Although the modification methods discussed above are effective to improve the adsorption performance of agricultural wastes, there are some drawbacks that need attention. High alkali concentration may cause an excess elimination of covering materials from the cellulose surface and delignify the fibre extremely due to the hydrolysis, which can negatively affect the strength of the fibre. Concentrated acid oxidation has strong corrosiveness and was shown to decrease the surface area of oxidized adsorbent, which may reduce the porosity and efficacy of the adsorbent material for retention of some pollutants. Esterification and etherification creat high cost of the organic solvents used, the catalyst would also need to be recovered after modification. Carbonization not only consumes a lot of electricity, but also reduces the content functional groups of adsorbent at a high temperature. Magnetization can reduce surface area due to the block of magnetive particles in the pore of adsorbent. Surfactant and grafting have strict requirements for preparing environment and are prone to produce formation of undesirable block co-polymers. In all, the effectiveness of the treatment depends not only on the adsorption environment, but also on various preparation conditions. The conditions (i.e., temperature, atmosphere, reagent, reaction time, concentration, etc.) for the production of low-cost adsorbents after surface modification for higher uptake of pollutants need to be optimized further. Therefore, we still need to refine these modification methods to reduce their shortcomings and make them exhibit greater potential in preparing agricultural waste based adsorbents.

Although modified agricultural wastes have been proven effective in retention of various pollutants in water, remediation actions that leave the pollutant-adsorbent compounds in the water environment have not been fully investigated. Over time, pollutants retained by bio-adsorbents and accumulated in aquatic sediments may be released back to the water column upon changes in pH, temperature, ionic strength, redox conditions and bio-adsorbent degradation. Thus, bio-adsorbents that can be effectively extracted from the water environment, such as magnetic compounds, will provide a more permanent solution for pollutant retention and extraction from environmental waters.

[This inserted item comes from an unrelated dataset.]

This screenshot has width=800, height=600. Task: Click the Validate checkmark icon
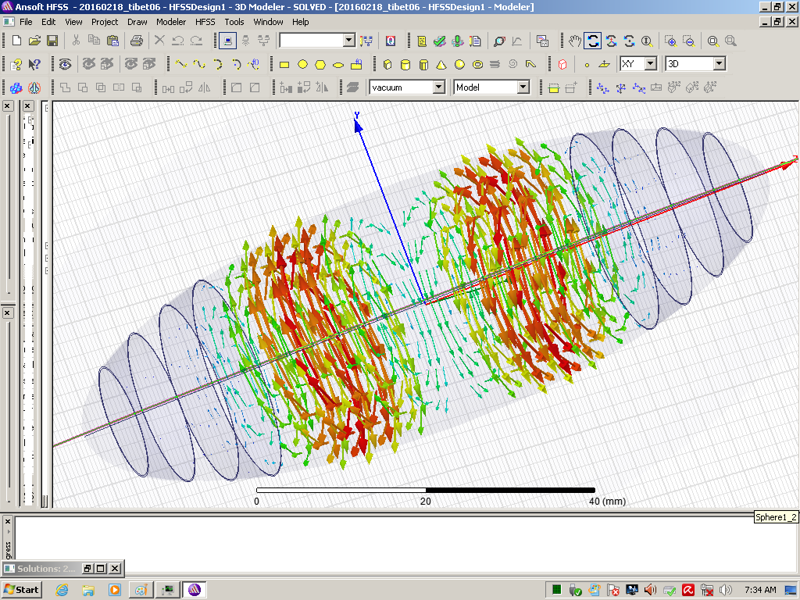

While modified agricultural wastes show great potential for the removal of various pollutants under laboratory conditions, far fewer studies have demonstrated their efficacy in real-world environmental waters, such as industrial/municipal wastewaters. The composition of wastewaters is much more complicated than that of synthetic wastewaters used in many laboratory studies, which undoubtedly will affect the adsorption performance of the bio-adsorbents. Testing common bio-adsorbents across a wide range of environmental waters (e.g., industrial wastewater, municipal wastewaters, aquaculture tailwaters, urban storm runoff, livestock waste runoff) will provide fundamental knowledge to optimize applications for real-world use.

Finally, most previous studies focused on the single adsorbent-adsorbate system, while there is a paucity of studies evaluating simultaneous use of multiple bio-adsorbents for retention/extraction of multiple pollution types. The coexistence of different pollutants is a common scenario in environmental waters and interactions among pollutants often affect the adsorption performance of various adsorbents. Moreover, there is a distinct paucity of research on the removal of rare and emerging pollutants (e.g., endocrine disruptors, radionuclides, pharmaceuticals, antibiotic resistance genes, persistent organic pollutants), which are of considerable concern for human and aquatic ecosystem health. Finally, greater effort is required to rigorously investigate adsorption/retention mechanisms. In addition to traditional sorption isotherm and kinetic studies, the emergence of advanced analytical methods, such as spectroscopic, microscopic, isotopic and molecular techniques, offer great potential for advancing our understanding of adsorption mechanisms. We are currently at the cross-roads of advancing from a more trial-and-error approach to developing a cook-book approach for designing modification techniques to achieve targeted materials for selective removal of pollutants.